Fig. 4 SEM images (a) raw opal; (b) HPMC; (c) H-105; (d) HMC-105; (e) H-150; (f) HMC-150; (g) H-240 and (h) HMC-240.

Fig. 5 High magnification SEM images (a) H-150; (b) HMC-150; (c) H-240 and (d) HMC-240.

In order to analyze the impact of the demineralization treatment on the morphology of hydrochar, the SEM analysis of A-H was tested. Fig. 6 demonstrates the morphology of A-H at different time points. The morphology of A-105 retained fiber-like state (Fig. 2(a)).

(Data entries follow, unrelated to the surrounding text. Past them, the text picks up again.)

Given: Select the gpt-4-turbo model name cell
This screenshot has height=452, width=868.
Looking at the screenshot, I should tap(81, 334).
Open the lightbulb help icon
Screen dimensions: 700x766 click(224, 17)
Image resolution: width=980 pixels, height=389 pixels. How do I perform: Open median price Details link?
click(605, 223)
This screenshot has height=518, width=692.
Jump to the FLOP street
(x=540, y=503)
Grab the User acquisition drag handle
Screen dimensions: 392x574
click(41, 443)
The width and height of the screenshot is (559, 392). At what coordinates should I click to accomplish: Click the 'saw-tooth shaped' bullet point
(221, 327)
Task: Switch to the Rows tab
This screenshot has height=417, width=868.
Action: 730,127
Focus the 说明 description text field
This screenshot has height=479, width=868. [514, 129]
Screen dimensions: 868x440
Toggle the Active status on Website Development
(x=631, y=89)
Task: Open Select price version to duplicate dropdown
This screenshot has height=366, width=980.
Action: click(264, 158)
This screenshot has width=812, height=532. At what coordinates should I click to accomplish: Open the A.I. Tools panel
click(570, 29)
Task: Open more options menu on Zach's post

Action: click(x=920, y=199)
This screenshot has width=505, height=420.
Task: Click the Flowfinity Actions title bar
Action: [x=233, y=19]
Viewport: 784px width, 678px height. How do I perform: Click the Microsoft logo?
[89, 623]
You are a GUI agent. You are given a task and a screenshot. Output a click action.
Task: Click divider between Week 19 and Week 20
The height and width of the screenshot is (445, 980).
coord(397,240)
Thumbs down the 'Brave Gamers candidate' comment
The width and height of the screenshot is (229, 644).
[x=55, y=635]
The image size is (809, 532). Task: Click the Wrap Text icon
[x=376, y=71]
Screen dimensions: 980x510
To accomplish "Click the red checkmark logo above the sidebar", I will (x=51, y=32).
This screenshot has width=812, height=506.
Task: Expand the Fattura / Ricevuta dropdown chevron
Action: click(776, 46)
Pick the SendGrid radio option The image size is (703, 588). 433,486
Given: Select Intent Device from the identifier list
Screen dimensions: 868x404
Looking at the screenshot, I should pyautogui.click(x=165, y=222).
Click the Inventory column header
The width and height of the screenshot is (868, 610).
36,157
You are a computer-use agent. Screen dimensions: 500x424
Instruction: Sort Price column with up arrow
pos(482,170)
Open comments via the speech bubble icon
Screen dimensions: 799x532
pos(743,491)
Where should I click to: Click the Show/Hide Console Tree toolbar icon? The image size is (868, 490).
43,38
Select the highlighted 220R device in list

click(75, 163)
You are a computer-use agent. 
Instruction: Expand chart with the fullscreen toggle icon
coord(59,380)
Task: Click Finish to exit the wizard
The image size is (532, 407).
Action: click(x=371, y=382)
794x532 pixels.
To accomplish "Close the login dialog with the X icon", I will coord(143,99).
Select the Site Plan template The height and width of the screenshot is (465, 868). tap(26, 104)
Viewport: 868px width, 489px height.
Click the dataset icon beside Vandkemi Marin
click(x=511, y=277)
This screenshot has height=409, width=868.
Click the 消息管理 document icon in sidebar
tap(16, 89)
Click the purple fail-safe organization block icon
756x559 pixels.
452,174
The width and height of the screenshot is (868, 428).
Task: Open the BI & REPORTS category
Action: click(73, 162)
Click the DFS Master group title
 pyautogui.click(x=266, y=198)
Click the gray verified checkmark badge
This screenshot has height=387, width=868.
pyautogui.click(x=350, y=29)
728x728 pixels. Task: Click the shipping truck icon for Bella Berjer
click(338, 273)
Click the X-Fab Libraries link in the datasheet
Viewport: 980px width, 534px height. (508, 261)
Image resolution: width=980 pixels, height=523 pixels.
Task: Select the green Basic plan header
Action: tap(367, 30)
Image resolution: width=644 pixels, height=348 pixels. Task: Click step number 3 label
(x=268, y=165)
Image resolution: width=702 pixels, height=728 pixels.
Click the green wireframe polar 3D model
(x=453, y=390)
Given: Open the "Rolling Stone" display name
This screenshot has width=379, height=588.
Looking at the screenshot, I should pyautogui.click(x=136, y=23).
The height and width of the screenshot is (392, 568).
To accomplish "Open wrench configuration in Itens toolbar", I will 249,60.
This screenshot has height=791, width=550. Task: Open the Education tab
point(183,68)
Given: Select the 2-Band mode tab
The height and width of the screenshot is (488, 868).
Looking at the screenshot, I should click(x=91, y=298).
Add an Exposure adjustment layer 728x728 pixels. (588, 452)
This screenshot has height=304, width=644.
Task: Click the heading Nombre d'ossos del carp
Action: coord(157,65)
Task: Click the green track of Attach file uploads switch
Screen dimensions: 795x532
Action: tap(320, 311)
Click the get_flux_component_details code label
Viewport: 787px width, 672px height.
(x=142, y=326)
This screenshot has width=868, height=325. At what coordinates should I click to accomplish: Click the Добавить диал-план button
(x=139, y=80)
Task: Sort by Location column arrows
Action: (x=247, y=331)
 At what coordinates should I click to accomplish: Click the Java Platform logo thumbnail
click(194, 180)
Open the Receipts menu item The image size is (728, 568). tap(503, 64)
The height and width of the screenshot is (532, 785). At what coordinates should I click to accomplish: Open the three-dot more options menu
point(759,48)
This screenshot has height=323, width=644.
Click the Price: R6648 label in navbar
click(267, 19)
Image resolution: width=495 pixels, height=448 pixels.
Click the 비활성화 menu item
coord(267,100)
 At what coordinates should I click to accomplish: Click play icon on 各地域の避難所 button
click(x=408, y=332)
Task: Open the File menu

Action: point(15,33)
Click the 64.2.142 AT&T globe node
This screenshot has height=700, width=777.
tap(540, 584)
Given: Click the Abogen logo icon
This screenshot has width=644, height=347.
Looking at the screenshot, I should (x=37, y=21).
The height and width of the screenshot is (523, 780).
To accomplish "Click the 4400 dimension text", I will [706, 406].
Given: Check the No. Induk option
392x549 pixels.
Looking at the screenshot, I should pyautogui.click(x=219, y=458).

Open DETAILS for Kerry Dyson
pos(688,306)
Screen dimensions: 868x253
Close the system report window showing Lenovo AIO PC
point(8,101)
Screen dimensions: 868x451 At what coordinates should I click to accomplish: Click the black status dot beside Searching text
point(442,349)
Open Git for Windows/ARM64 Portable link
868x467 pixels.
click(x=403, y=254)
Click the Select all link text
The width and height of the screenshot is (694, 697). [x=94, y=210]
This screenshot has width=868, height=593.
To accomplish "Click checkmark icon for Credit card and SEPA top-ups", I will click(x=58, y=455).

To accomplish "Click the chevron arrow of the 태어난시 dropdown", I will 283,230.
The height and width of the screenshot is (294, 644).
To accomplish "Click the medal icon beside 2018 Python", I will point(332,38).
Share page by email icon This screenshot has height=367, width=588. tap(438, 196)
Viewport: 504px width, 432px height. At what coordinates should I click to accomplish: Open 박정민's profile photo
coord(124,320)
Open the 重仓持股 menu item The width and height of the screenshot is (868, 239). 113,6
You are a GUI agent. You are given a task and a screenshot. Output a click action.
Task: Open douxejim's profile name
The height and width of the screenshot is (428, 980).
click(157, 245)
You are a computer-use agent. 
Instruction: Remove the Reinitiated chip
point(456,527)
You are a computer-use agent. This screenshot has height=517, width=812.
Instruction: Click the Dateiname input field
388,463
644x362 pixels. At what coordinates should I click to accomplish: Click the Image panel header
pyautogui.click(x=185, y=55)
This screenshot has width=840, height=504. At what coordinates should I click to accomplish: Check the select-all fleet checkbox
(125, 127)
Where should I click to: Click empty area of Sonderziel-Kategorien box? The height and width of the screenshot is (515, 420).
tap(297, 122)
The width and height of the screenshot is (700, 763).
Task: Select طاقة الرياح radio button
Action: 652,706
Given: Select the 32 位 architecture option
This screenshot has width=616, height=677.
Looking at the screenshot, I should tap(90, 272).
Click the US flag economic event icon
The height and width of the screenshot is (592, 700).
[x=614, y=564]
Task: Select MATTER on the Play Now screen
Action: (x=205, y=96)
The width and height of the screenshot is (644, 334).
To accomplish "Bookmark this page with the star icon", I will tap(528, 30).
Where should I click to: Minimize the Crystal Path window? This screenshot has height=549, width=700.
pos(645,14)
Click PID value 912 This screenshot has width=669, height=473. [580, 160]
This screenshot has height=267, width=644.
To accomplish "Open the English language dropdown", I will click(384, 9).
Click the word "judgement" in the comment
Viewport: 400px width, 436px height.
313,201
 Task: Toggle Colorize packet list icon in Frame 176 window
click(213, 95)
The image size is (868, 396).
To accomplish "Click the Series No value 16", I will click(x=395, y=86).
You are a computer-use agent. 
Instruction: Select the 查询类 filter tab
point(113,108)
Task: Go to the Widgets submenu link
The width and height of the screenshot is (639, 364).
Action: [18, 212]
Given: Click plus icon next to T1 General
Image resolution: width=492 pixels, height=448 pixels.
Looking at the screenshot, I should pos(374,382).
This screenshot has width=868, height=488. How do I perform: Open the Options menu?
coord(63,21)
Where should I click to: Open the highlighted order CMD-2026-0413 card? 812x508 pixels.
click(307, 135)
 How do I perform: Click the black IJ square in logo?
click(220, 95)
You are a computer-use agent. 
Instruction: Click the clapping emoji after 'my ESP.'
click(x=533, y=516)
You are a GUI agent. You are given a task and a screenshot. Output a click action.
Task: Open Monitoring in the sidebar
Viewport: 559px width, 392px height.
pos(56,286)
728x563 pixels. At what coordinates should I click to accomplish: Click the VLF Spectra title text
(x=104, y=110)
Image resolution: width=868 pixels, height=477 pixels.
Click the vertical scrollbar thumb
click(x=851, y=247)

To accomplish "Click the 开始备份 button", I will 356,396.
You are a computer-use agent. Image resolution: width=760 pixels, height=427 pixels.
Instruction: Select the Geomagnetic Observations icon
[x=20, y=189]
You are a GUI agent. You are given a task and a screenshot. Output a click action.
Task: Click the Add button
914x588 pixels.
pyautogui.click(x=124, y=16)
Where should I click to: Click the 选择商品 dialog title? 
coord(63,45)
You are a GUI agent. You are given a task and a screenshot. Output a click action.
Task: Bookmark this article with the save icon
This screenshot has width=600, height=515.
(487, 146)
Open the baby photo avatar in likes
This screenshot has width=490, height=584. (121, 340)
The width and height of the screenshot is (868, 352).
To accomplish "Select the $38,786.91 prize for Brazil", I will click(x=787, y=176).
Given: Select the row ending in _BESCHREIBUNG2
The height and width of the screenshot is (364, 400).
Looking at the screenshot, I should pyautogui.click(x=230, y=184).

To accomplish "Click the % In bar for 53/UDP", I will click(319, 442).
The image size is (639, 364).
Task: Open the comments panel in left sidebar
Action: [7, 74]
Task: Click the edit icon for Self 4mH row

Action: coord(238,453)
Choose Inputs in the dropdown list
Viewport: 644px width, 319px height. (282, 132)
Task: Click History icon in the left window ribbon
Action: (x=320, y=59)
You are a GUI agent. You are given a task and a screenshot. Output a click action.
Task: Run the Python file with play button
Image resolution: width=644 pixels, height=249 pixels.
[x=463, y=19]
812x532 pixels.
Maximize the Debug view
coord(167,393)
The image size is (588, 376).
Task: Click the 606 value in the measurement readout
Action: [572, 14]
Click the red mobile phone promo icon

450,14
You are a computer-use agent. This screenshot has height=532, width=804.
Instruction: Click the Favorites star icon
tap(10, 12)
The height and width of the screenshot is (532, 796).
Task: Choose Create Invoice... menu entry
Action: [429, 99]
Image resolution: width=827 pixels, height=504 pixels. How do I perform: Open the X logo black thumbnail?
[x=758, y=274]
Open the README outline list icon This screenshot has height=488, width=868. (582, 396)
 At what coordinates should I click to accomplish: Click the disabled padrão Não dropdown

Fig. 2(b) shows the diameter of the spheres is in the range of 5–10 μm and the surface of the spheres is quite smooth. The A-240 sample has the same morphology as A-150, and the diameter of spheres is in the range of 5–8 μm. These results suggest that demineralization treatment of H-X has a certain effect on the morphology of A-105, resulting in the appearance of fiber-like morphology due to no hydrochar formed by HTC of HPMC at 105 min. However, demineralization treatment has delicate influence on the morphology of H-150 and H-240 when the hydrochar has formed.

Fig. 6 SEM images (a) A-105; (b) A-150 and (c) A-240.

To further confirm the combination between hydrochar and opal, the EDS analysis of HMC-240 was tested. The SEM and relevant EDS pattern of HMC-240 are shown in Fig. 7. Color mapping was performed to visualize the spatial distribution of silicon (Si), carbon (C) and oxygen (O) of HMC-240 (Fig. 7b). Silicon, carbon and oxygen are colored respectively as violet, red and green. The EDS image, and mass ratio and atomic ratio of each element are shown in Fig. 7c. The carbon content (53.33%) is much higher than silicon content (10.79%). The high-carbon content property of sample indicates the hydrochar has been formed. From Fig. 7b, the silicon (Si), carbon (C) and oxygen (O) are interlaced with each other. This phenomenon suggests the hydrochar has successfully adsorbed onto the surface of opal. Meanwhile, the appearance of red accumulation area shows the enrichment of hydrochar in opal surface. In addition, Fig. 8b shows the EDS analysis results of some spheroidal particles in white box in Fig. 8a. The carbon content (66.07%) is higher than other regions; that indicates the some spheroidal particles are just the hydrochar in opal surface. This EDS result is consistent with SEM analysis in Fig. 4 and 5.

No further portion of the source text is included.